## Task requirements:
Your job is to copy the data that follows exactly, every line included.

▬▬▬▬▬▬▬▬▬▬

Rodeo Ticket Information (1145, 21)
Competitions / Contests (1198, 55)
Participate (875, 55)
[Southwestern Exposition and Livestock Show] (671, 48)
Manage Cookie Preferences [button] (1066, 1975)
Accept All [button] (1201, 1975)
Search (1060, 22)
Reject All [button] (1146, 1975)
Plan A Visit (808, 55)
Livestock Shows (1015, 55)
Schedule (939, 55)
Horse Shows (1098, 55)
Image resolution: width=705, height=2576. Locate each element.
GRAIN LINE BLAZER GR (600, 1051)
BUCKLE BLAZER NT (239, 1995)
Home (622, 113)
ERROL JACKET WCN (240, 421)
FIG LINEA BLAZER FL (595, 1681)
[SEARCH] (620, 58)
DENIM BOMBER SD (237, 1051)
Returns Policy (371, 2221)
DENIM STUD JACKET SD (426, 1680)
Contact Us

▬▬▬▬▬▬▬▬▬▬

## Task result:
Rodeo Ticket Information (1145, 21)
Competitions / Contests (1198, 55)
Participate (875, 55)
[Southwestern Exposition and Livestock Show] (671, 48)
Manage Cookie Preferences [button] (1066, 1975)
Accept All [button] (1201, 1975)
Search (1060, 22)
Reject All [button] (1146, 1975)
Plan A Visit (808, 55)
Livestock Shows (1015, 55)
Schedule (939, 55)
Horse Shows (1098, 55)
Image resolution: width=705, height=2576. Locate each element.
GRAIN LINE BLAZER GR (600, 1051)
BUCKLE BLAZER NT (239, 1995)
Home (622, 113)
ERROL JACKET WCN (240, 421)
FIG LINEA BLAZER FL (595, 1681)
[SEARCH] (620, 58)
DENIM BOMBER SD (237, 1051)
Returns Policy (371, 2221)
DENIM STUD JACKET SD (426, 1680)
Contact Us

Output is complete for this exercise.